La vieja casa de la abuela Amelia siempre había tenido para ella un encanto especial. Ahora, tras la muerte de la anciana y sabiéndose única heredera de su legado, estaba allí.
Las disposiciones testamentarías lo indicaban claro: la casa y todo lo que en ella había pertenecía a Clara. Una carta de Amelia dirigida a su nieta así lo indicaba junto algunas frases cariñosas a modo de despedida.
“Crecerás Clara y te harás mayor, no dejes de volar nunca y cuida el tiempo como tu mayor tesoro. Tú y yo sabemos que cada destino se abre con un candado y cada candado se cierra con una verdad. Cuando la luna no tenga sombra, solo el que se atreva a soñar encontrará la llave”

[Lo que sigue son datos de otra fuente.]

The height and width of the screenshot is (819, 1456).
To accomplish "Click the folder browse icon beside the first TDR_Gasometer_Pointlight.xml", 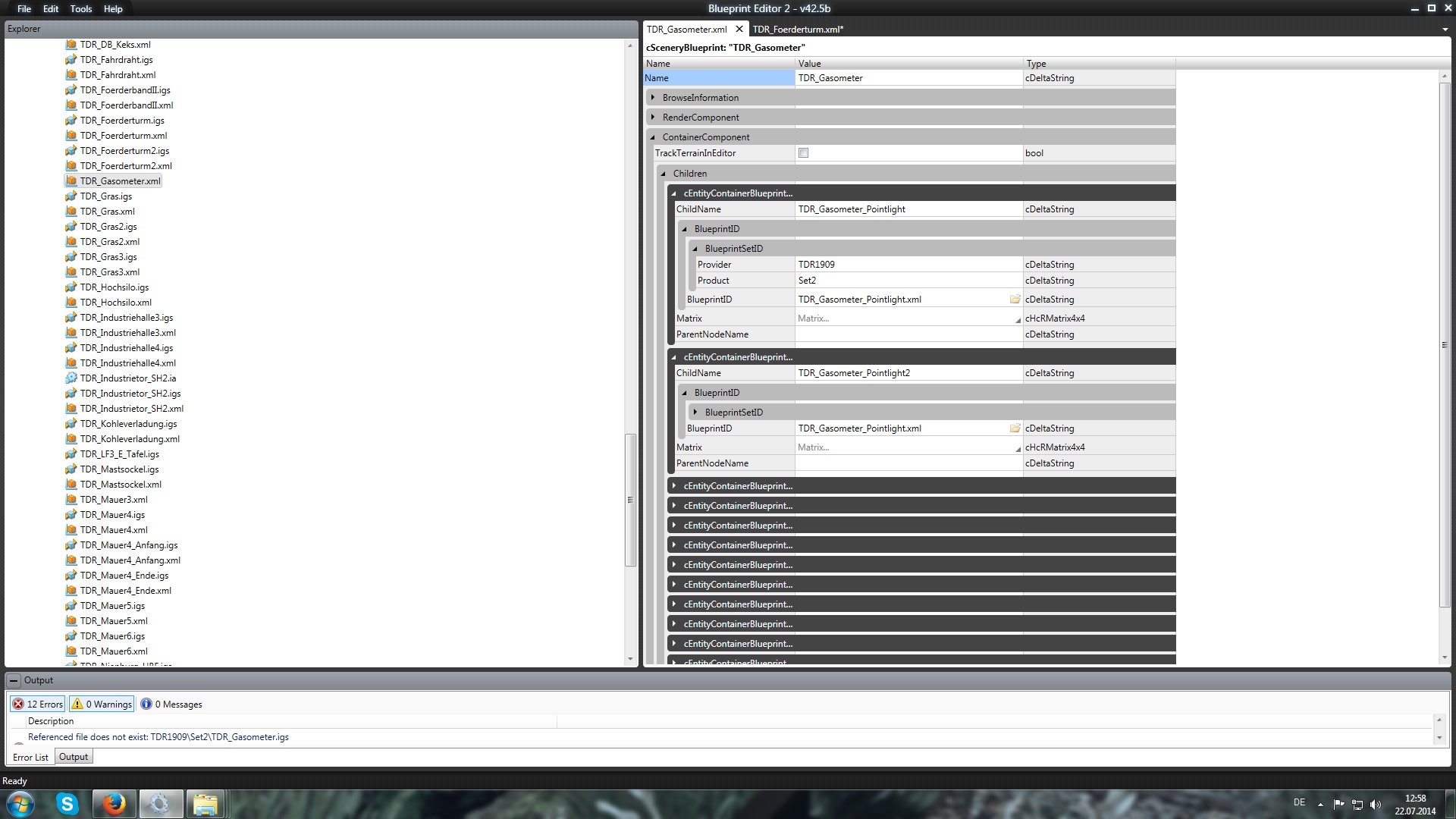I will click(x=1015, y=300).
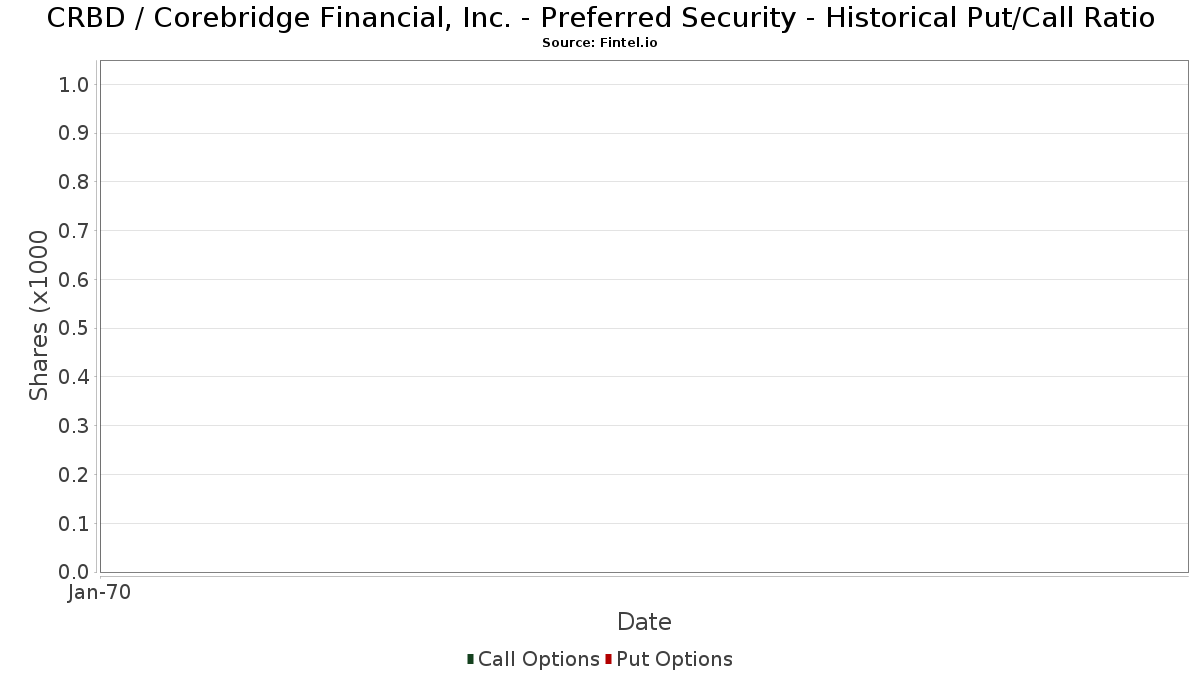Click the 0.2 y-axis tick label
The image size is (1200, 675).
coord(75,475)

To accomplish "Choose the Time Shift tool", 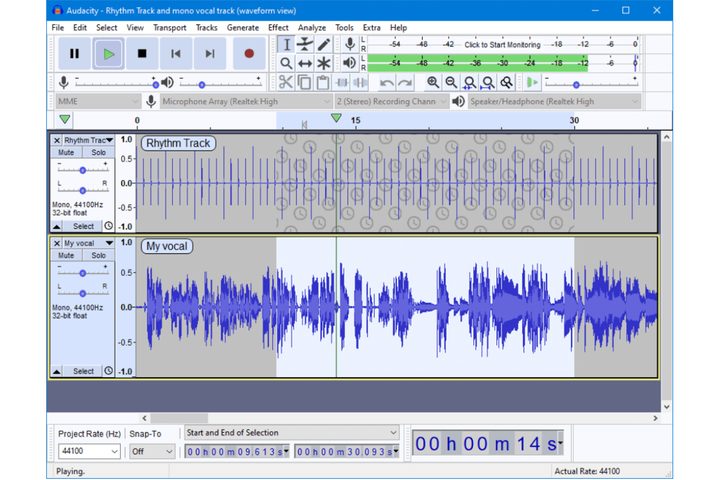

Recordó las frases de Amelia mientras se adentraba en el desván. Conocía a su abuela: sus palabras encerraban algo. Vio iluminarse la esfera de su reloj: las tres de la mañana. Por la claraboya del desván podía ver la luna llena, sin sombra alguna. Miró a su alrededor preguntándose que debía buscar: ¿una llave? ¿un candado? ¿Qué era aquello de la verdad y el destino? Con mirada atenta fue repasando los objetos dispuestos: había un armario al fondo, una mecedora con el asiento roto, percheros viejos, antiguas sombrereras, maletas de viaje de otra época. Sobre una mesa algunos álbumes de fotos: abrió uno de ellos al azar: los abuelos juntos, el perro de Amelia, su madre, Amelia de nuevo sentada junto a una mesa y sobre la mesa un tapete y un mazo de cartas a medio extender y una caja labrada con florituras.
De pronto supo que buscar: en alguna parte debía de estar esa caja, una caja de madera mediana, repujada, quizás en su interior hallara una llave, o quizás estuviera cerrada
“Busca, Clara, busca” parecía decir una voz en su interior.
Su mirada inquieta dio de pronto con una pieza situada al fondo cubierta con una sábana ya gris por el tiempo y la polvareda, parecía una mesa. La sábana ocultaba algo en la superficie. Tiró de ella despacio controlando su inquietud nerviosa: allí estaba la caja, mas grande de lo que se apreciaba en la foto. La acercó hacía si, en la tapa podía adivinar, casi leer una inscripción: “La verdad libera”. Colgando de la cerradura un candado herrumbroso y abierto.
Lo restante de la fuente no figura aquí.